> TASK DESCRIPTION: Leave out the pictures, and print exactly the lines from the one holding "Viewport: 2005px width, 1224px height." through the last line of the material.

> EXTRACTED RECORDS:
= Beginning of Section =

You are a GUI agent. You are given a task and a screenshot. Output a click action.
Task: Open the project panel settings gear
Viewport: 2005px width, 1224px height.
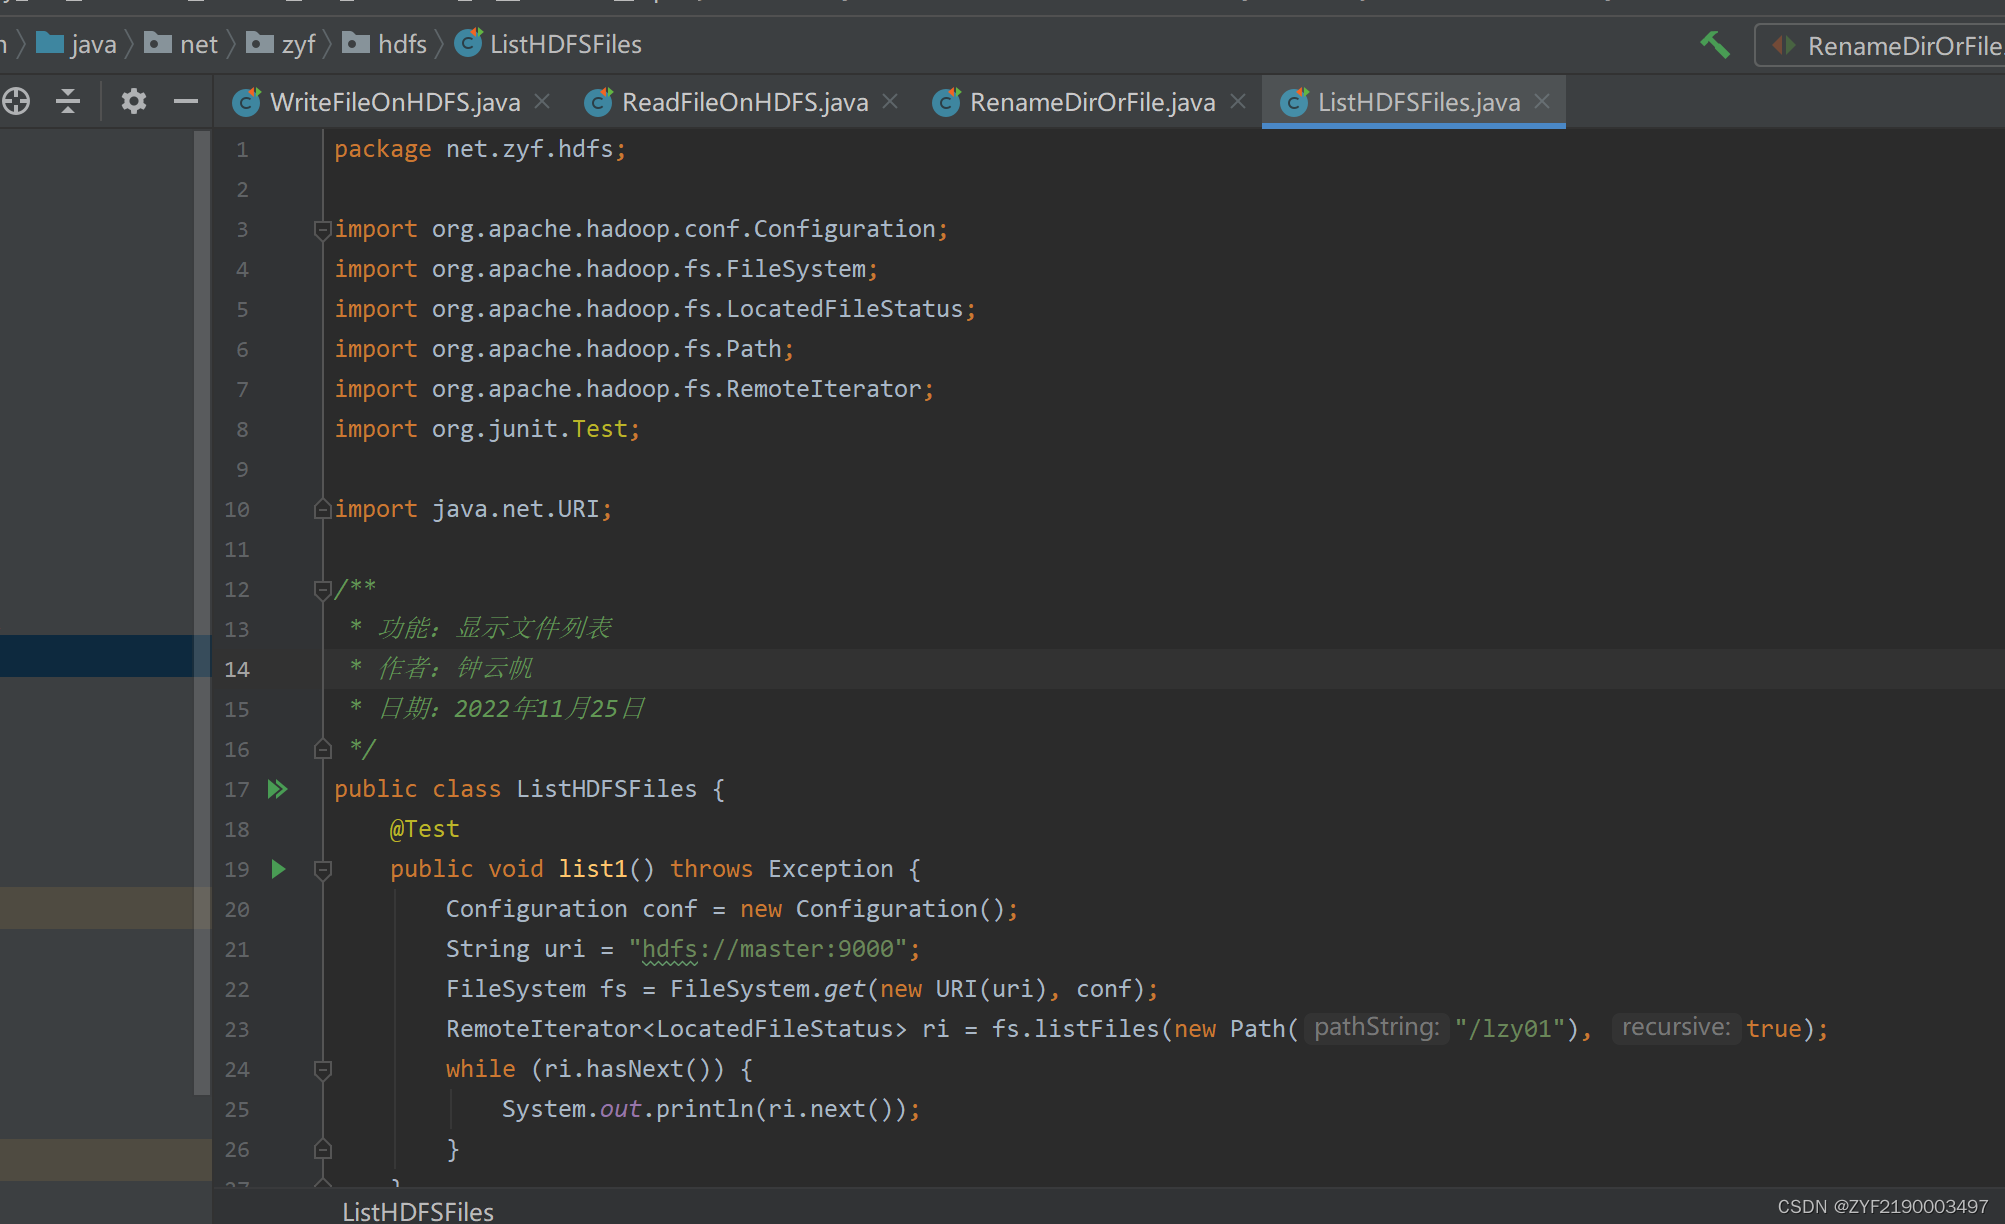(x=133, y=101)
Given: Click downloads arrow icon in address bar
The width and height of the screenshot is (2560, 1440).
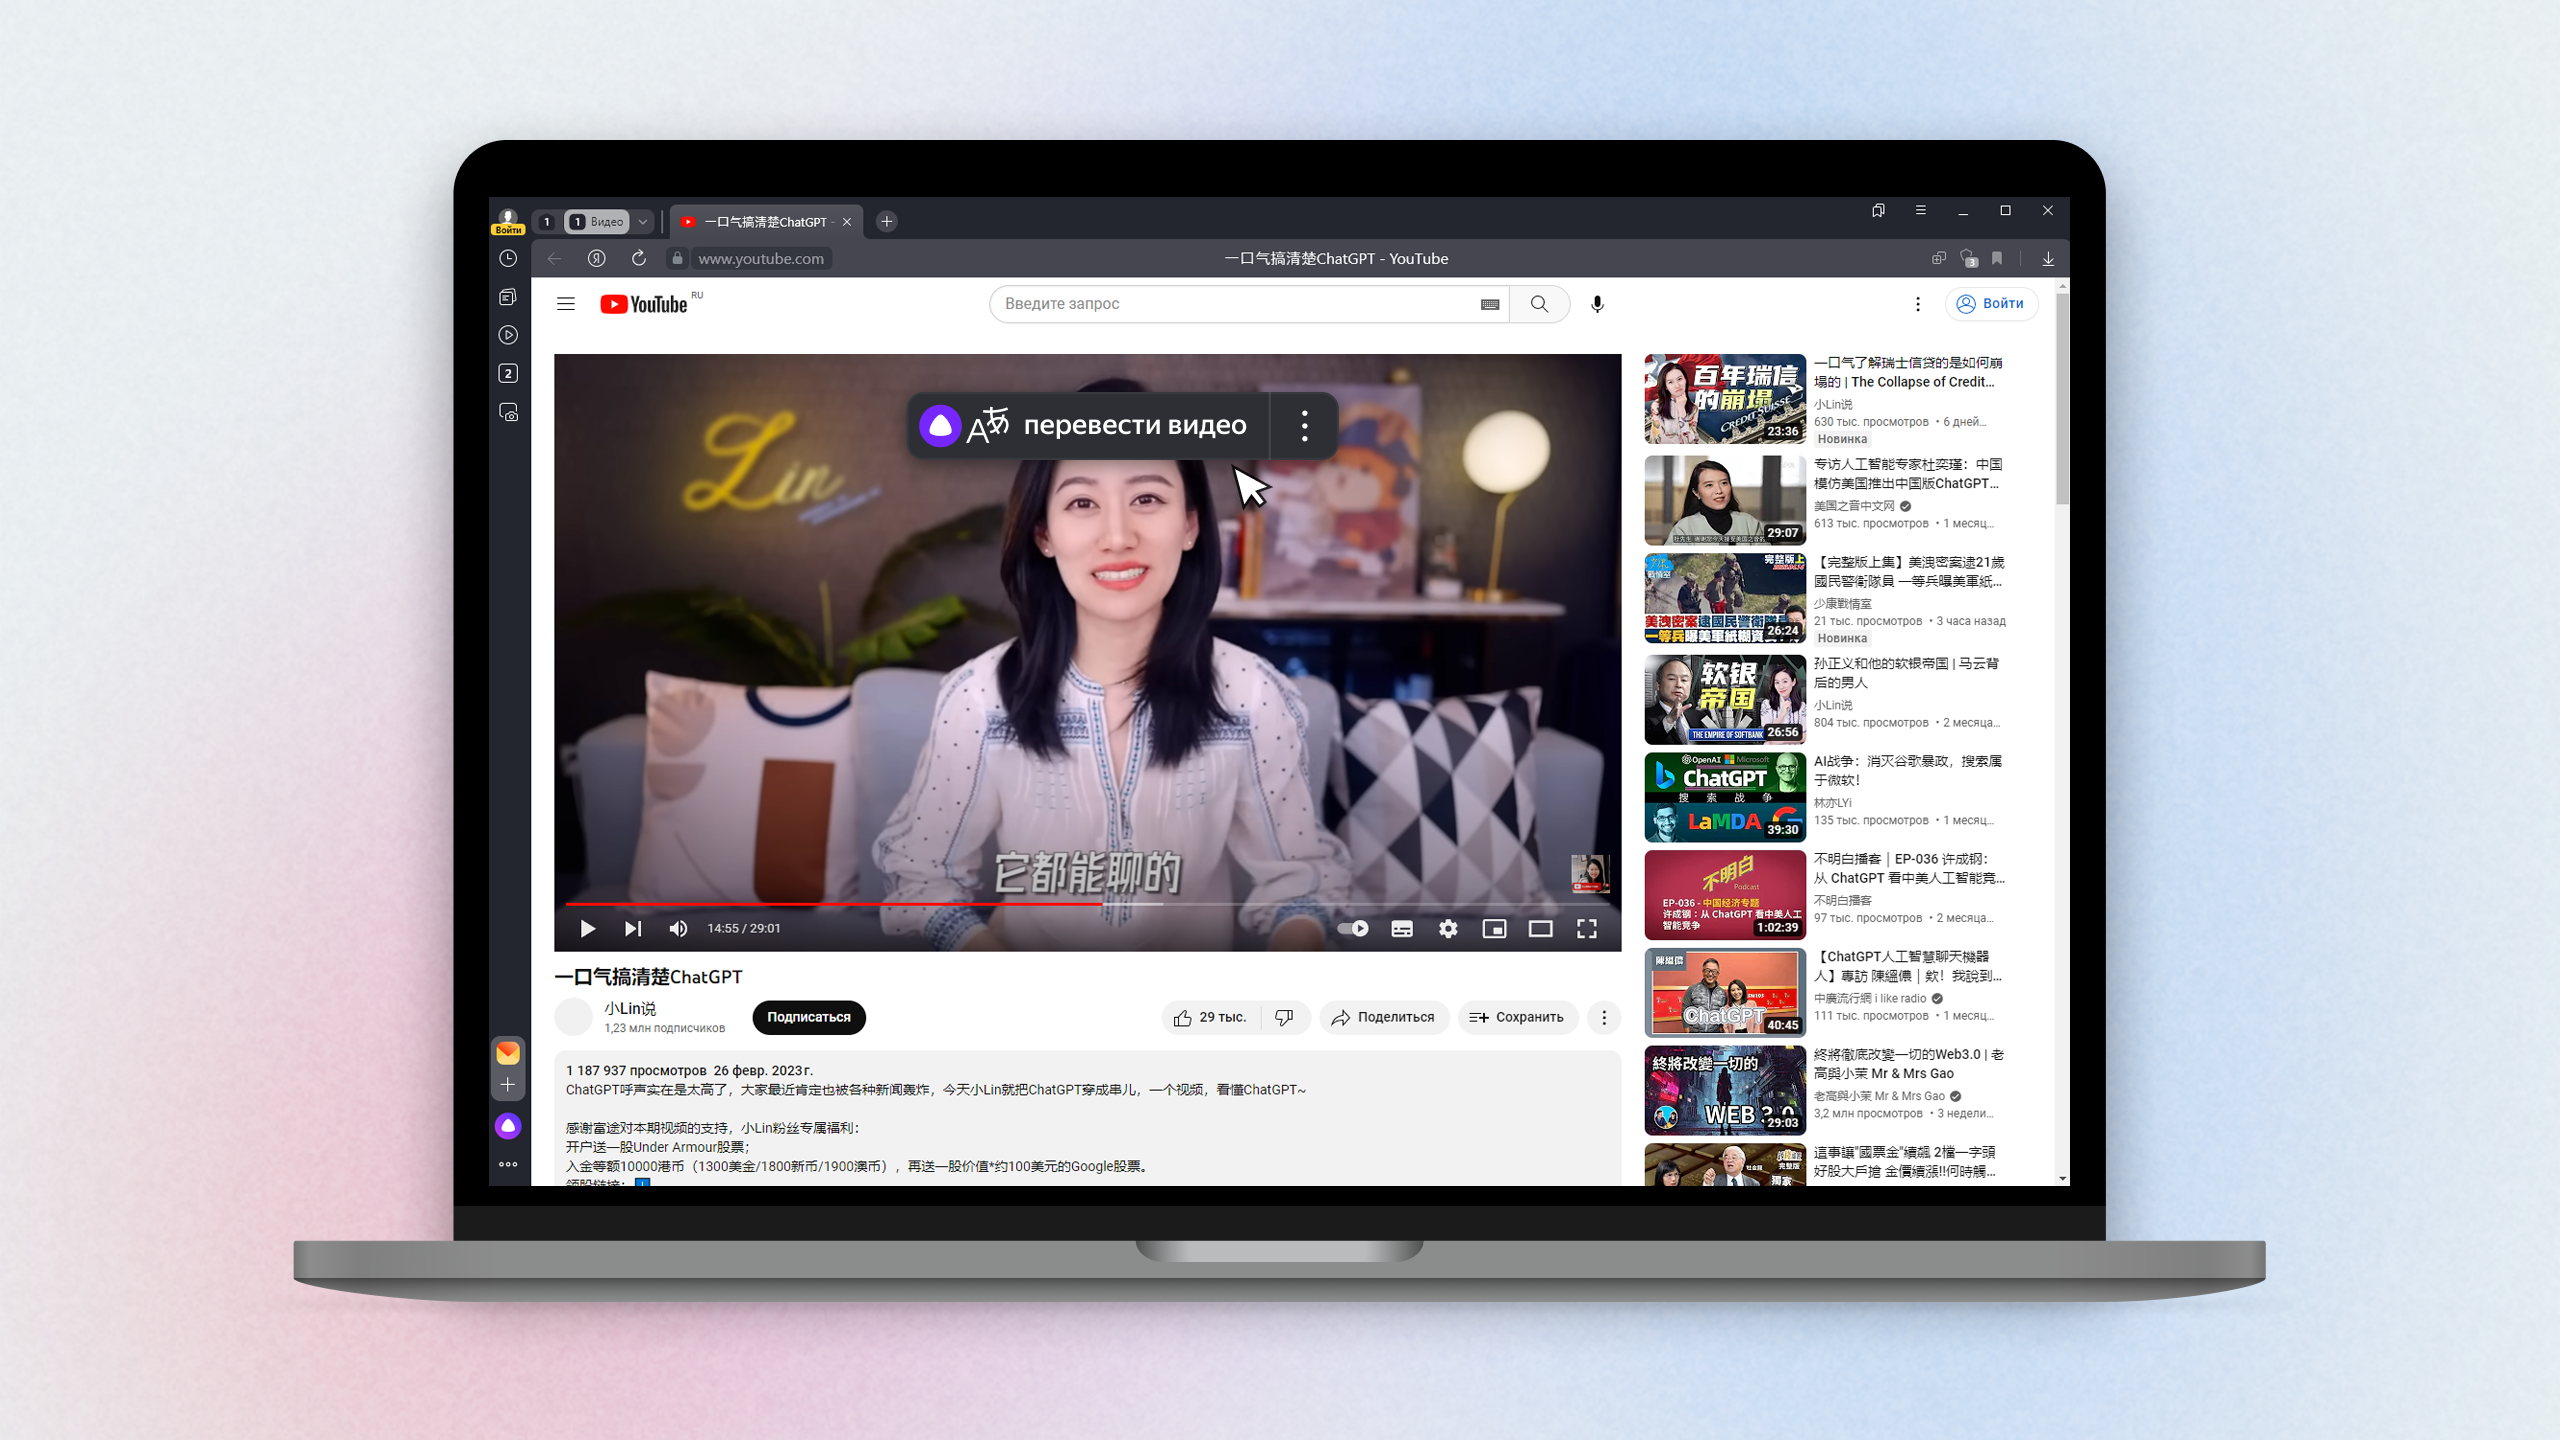Looking at the screenshot, I should 2048,259.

= End of Section =

> ANSWER SPACE:
Viewport: 2005px width, 1224px height.
(x=133, y=101)
Given: Click downloads arrow icon in address bar
The width and height of the screenshot is (2560, 1440).
Looking at the screenshot, I should 2048,259.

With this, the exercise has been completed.